[CI] BHUNT comparison experiments

Alexander Rasin alexr at cs.brown.edu
Fri Jun 20 11:13:26 EDT 2008


As I have said - I do not necessarily advocate this approach, I just think 
this is what BHUNT people meant.

Yes, error table came out to be large, but that's because you picked an 
arbitrary 5% error rate and only 1 bump.  For this distribution BHUNT 
would probably contain multiple bump segments, as in Figure6 in BHUNT 
paper.

Also, the reason why your previous "IN" clause approach worked is because 
you used CATID that has built-in artificial bucketing. Kinda cheating. For 
unique primary this approach simply wouldn't work, it'd be too slow.

Why don't you time a CI-augmented query for same data set?  Why do I keep 
thinking it'll be slower....?

I don't think the BHUNT algebraic relation is suited for something 
containing 5% errors.  Just like they aren't suited for String 
correlations. I am pretty sure the idea in BHUNT paper was that bumps can 
be designed so that errors are rare.  5% is not rare.  And I quote:

"BHUNT tries to choose the sample size so as to control the number of 
exceptions, and hence the size of the exception tables."



> Okay, here's what I got with an error table with all attributes.
>
> CREATE TABLE EXCEPTIONS (CATID INT NOT NULL, ItemID INT NOT NULL,
> CAT1 VARCHAR(40) NOT NULL, CAT2 VARCHAR(40) NOT NULL,
> CAT3 VARCHAR(40) NOT NULL, CAT4 VARCHAR(40) NOT NULL, CAT5 VARCHAR(40) NOT 
> NULL,
> CAT6 VARCHAR(40) NOT NULL, Price REAL NOT NULL);
>
> INSERT INTO EXCEPTIONS (CATID, ItemID ,CAT1, CAT2, CAT3, CAT4, CAT5, CAT6, 
> Price)
> SELECT CATID, ItemID ,CAT1, CAT2, CAT3, CAT4, CAT5, CAT6, Price FROM ITEMS
> WHERE CATID>PRICE/40.467 + 5 OR CATID<PRICE/40.467 - 5;
>
> The exception table is 266MB! If the database has many correlations to 
> exploit, such a large exception table doesn't work.
>
>
> The rewritten query is now:
> SELECT COUNT(DISTINCT CAT3) FROM (SELECT CAT3 FROM ITEMS WHERE PRICE BETWEEN 
> 1000 AND 1100 AND (CATID BETWEEN 20 AND 33) UNION SELECT CAT3 FROM EXCEPTIONS 
> WHERE PRICE BETWEEN 1000 AND 1100) AS V
>
> which on average took 800ms (detail below).

> [ENTRIES]:
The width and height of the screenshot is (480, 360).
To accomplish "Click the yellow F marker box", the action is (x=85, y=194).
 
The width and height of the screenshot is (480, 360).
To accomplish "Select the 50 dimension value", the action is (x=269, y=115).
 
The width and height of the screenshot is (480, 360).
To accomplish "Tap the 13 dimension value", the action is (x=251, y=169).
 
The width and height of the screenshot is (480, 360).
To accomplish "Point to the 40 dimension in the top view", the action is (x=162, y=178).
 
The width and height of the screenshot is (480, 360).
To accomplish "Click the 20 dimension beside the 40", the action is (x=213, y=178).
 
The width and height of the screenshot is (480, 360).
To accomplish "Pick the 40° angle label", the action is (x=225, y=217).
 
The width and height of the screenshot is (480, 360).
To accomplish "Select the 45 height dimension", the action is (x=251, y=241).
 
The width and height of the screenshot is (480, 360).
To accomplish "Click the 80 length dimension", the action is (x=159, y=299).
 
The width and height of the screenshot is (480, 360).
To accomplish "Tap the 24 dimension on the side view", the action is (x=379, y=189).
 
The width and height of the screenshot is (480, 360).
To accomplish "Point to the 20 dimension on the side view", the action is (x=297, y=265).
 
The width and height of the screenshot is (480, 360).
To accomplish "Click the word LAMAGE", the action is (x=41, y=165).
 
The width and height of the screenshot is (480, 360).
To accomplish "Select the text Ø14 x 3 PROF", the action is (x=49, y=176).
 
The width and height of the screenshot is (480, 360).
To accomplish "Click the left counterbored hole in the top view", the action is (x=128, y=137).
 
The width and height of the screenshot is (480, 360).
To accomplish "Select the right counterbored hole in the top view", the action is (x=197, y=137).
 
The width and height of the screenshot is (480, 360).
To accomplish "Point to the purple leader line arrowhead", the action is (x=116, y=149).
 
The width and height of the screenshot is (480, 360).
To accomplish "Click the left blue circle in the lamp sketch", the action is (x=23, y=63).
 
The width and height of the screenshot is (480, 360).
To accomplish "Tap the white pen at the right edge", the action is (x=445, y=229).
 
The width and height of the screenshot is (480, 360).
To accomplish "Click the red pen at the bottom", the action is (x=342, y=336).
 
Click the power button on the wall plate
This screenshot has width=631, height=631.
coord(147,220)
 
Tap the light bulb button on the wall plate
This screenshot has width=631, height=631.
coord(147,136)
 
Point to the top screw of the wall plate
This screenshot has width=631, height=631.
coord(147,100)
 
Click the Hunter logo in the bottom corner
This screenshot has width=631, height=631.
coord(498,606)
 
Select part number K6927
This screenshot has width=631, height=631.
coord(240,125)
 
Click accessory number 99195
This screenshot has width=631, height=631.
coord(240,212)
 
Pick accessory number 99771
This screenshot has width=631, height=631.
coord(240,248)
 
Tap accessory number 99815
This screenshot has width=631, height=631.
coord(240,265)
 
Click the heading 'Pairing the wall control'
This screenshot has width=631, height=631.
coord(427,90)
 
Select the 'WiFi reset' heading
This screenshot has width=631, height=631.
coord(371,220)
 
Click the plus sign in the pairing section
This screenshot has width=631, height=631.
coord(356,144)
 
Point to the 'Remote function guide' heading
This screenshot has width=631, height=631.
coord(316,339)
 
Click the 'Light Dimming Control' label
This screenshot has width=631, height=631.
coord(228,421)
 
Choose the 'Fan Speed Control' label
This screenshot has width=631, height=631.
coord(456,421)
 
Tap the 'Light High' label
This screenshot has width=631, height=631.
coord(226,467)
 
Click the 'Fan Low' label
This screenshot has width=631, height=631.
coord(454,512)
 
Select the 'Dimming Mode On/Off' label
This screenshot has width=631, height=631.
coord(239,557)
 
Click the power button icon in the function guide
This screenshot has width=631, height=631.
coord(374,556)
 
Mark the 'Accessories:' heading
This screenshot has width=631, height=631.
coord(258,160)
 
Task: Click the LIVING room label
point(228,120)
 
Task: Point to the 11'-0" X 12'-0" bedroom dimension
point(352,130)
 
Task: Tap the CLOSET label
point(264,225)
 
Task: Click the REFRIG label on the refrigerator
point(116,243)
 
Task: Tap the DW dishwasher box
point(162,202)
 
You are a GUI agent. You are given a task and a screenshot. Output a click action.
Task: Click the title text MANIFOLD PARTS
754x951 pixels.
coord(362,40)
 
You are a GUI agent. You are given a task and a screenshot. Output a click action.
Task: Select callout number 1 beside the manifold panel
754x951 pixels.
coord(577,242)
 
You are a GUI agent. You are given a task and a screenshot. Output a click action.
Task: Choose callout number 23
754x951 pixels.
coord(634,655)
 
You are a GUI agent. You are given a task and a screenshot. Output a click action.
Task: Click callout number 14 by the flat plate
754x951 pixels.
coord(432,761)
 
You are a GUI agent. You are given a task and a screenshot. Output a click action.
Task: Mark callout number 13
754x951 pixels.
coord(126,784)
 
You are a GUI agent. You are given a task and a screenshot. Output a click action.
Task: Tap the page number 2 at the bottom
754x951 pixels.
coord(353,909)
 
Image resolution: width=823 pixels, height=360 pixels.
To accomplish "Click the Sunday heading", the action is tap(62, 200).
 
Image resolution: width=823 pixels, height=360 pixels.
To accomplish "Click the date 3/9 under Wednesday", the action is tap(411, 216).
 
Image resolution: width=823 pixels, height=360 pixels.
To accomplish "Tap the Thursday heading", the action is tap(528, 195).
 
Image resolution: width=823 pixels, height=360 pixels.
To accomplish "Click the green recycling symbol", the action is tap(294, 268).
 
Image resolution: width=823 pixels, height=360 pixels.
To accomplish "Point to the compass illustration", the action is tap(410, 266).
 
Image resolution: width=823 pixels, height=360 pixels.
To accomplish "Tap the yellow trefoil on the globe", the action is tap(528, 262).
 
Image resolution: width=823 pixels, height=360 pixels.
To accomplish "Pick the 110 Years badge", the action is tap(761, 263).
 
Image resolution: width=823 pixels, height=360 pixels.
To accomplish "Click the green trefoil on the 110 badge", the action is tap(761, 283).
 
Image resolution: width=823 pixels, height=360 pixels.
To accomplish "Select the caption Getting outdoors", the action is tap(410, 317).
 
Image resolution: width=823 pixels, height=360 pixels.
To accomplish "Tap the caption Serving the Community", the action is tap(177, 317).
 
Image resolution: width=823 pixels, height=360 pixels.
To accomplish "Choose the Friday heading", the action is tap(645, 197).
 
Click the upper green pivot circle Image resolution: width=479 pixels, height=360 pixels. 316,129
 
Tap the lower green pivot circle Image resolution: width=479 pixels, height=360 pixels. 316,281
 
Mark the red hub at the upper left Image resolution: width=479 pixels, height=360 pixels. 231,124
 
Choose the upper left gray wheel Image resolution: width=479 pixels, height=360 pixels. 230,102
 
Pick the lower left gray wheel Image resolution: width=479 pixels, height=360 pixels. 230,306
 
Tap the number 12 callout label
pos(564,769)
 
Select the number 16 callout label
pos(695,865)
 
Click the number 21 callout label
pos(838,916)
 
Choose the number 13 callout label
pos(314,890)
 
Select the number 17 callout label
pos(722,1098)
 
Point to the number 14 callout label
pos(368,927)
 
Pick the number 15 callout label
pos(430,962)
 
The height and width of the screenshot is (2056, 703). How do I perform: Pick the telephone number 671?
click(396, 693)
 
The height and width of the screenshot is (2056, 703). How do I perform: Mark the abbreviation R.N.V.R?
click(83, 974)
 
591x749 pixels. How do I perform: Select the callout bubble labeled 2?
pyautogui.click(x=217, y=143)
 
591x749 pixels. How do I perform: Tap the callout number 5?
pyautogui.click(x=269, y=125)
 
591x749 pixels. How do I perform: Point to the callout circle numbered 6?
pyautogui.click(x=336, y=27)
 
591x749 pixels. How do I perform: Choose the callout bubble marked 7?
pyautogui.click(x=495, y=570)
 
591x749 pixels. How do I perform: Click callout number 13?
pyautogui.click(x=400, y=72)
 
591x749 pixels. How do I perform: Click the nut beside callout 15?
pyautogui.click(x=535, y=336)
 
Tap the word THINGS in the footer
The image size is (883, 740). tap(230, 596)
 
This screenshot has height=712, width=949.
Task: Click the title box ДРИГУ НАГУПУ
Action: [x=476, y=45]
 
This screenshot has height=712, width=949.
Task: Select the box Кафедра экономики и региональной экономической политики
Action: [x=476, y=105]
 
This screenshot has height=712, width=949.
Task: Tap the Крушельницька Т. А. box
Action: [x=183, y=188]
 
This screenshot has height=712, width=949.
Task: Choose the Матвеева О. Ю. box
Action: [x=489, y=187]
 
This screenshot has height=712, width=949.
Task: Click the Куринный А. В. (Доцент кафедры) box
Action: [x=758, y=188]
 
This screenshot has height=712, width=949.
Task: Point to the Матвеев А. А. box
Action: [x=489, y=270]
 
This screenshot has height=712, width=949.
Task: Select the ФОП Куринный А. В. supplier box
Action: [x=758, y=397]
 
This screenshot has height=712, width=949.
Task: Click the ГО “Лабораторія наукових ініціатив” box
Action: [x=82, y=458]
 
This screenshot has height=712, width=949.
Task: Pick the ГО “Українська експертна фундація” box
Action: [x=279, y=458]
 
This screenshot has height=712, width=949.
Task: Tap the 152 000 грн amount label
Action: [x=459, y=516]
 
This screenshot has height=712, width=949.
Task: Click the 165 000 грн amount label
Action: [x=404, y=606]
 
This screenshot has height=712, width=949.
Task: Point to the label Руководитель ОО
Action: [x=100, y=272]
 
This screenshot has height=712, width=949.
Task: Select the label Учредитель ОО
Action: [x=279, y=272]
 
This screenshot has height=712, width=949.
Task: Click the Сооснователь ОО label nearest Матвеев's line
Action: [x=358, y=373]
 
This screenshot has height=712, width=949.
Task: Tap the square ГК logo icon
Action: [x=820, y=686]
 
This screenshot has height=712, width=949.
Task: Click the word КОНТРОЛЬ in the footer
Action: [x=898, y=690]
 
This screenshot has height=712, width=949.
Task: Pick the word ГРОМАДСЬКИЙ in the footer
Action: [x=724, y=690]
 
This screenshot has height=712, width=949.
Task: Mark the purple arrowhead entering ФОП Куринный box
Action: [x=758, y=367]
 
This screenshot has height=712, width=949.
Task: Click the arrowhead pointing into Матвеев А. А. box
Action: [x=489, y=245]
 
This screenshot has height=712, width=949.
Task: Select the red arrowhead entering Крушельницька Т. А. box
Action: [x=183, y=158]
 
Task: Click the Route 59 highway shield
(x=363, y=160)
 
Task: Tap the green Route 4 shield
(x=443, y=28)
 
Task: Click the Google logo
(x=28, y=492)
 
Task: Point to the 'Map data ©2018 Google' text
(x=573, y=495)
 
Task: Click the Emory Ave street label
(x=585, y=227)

> [EXERCISE REQUIREMENTS]:
A) Write out the part of the BHUNT message that opens with the words containing "Yes, error table" and closes with "it'll be slower....?".
B) According to the BHUNT message, how large was the exception table?

> [COMPLETED EXERCISE]:
A)
Yes, error table came out to be large, but that's because you picked an 
arbitrary 5% error rate and only 1 bump.  For this distribution BHUNT 
would probably contain multiple bump segments, as in Figure6 in BHUNT 
paper.

Also, the reason why your previous "IN" clause approach worked is because 
you used CATID that has built-in artificial bucketing. Kinda cheating. For 
unique primary this approach simply wouldn't work, it'd be too slow.

Why don't you time a CI-augmented query for same data set?  Why do I keep 
thinking it'll be slower....?

B) 266MB.